Dalam percakapan inilah, muncul sosok yang amat menggelitik sekaligus membuat perasaan penonton campur aduk. Antara kesal dan geram dengan kelakuan Bu Tedjo. Selain itu, ada pula Yu Ning yang selalu berseberangan dengan Bu Tedjo. Diantara semua perdebatan yang ditampilkan dalam film ini, satu hal yang menjadikan penulis teramat geleng-geleng kepala dengan sosok Bu Tedjo.
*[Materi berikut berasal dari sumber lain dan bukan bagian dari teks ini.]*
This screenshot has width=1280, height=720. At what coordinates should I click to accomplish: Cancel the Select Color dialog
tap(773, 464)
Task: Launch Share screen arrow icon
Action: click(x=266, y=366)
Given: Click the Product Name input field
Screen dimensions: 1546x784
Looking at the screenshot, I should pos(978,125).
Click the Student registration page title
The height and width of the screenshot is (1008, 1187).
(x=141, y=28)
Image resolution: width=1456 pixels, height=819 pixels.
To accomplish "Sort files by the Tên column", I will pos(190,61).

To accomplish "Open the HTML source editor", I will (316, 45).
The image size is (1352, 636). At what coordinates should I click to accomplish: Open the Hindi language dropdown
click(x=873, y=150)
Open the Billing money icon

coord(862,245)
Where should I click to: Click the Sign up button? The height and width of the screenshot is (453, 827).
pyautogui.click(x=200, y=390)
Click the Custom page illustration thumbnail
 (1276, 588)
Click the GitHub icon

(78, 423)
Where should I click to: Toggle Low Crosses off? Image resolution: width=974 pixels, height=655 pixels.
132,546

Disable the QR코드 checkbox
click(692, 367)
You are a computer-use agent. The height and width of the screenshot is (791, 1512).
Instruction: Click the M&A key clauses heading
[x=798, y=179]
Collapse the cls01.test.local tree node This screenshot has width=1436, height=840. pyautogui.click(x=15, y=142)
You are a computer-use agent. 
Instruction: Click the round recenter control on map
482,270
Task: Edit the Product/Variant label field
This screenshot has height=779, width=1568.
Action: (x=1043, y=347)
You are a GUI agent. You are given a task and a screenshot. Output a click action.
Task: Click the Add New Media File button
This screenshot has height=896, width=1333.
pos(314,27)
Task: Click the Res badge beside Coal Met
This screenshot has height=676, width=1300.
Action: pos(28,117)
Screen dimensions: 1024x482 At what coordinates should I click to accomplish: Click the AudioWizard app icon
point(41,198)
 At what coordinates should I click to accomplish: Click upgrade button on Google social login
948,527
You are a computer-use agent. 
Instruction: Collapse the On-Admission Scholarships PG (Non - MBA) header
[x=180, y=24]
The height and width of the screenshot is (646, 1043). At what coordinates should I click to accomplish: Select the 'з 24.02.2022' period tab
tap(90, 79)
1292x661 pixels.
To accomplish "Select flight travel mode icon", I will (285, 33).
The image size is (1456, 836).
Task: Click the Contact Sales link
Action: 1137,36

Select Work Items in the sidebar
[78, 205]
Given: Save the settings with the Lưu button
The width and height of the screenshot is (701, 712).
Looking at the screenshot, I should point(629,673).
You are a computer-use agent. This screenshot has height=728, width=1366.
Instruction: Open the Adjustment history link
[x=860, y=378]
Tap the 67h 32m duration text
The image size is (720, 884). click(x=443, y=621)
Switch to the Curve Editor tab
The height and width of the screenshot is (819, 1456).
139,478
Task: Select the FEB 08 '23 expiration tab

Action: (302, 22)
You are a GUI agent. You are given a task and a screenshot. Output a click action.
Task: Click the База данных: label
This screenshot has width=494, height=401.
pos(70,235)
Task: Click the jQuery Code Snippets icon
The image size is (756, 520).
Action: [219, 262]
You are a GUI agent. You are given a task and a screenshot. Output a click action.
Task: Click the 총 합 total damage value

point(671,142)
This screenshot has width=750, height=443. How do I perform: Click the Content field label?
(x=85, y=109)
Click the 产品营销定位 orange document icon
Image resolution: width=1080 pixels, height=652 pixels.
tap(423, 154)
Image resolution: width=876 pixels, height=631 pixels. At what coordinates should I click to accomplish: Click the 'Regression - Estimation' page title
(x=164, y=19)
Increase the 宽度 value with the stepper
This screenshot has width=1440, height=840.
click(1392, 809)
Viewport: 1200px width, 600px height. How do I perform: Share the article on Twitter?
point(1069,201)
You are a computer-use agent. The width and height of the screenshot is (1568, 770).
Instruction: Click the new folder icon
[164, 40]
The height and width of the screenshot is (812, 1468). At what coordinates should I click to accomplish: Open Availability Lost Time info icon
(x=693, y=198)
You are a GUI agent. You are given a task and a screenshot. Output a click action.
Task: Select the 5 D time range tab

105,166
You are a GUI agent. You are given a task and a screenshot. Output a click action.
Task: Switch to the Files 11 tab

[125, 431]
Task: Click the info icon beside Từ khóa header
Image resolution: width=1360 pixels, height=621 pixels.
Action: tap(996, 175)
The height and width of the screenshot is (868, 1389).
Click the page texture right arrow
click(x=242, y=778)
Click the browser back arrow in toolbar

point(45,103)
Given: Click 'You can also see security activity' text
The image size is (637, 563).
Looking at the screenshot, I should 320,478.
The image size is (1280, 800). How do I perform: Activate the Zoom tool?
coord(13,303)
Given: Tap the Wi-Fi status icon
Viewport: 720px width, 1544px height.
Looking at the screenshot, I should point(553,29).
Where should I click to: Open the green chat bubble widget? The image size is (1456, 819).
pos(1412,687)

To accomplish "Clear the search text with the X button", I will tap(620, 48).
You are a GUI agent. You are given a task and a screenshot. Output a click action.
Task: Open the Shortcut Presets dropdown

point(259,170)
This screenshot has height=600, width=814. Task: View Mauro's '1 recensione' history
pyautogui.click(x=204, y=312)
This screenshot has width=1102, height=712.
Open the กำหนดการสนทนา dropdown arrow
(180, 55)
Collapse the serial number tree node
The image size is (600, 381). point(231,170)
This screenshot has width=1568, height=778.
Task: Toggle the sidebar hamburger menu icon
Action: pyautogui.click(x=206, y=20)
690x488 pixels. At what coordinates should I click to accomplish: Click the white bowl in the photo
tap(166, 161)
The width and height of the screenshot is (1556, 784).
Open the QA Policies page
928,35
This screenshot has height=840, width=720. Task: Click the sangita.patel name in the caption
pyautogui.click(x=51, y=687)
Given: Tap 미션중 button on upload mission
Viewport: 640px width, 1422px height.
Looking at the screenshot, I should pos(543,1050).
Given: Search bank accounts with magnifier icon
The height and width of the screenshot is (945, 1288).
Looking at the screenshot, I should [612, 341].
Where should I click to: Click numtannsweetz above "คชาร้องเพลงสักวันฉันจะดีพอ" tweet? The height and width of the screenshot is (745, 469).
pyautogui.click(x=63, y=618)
Dalam film tersebut, Bu Tedjo digambarkan sebagai figure yang suka nyinyir. Tidak hanya blak-blakan dalam ghibah semata, namun Bu tedjo juga kerap kali menunjukkan ketidaksukaannya terhadap sosok Dian. Ketidaksukaan inilah yang dalam film tersebut ditonjolkan dalam bentuk ucapan Bu Tedjo yang bertujuan untuk menjatuhkan sosok Dian.
Kritik atau Nyinyir
Enam hari lalu, Presiden Joko Widodo atau Jokowi meminta masyarakat untuk lebih aktif dalam memberi masukan dan kritik pada pemerintah. Menurut Jokowi, kritik tersebut adalah bagian dari proses untuk mewujudkan pelayanan publik yang lebih baik. “Masyarakat harus lebih aktif menyampaikan kritik masukan ataupun potensi maladministrasi dan para penyelenggara pelayanan publik juga harus terus meningkatkan upaya-upaya perbaikan,” kata Jokowi saat memberi sambutan di Laporan Akhir Tahun Ombudsman RI, Senin, 8 Februari 2021. (Tenpo,15/2/2021)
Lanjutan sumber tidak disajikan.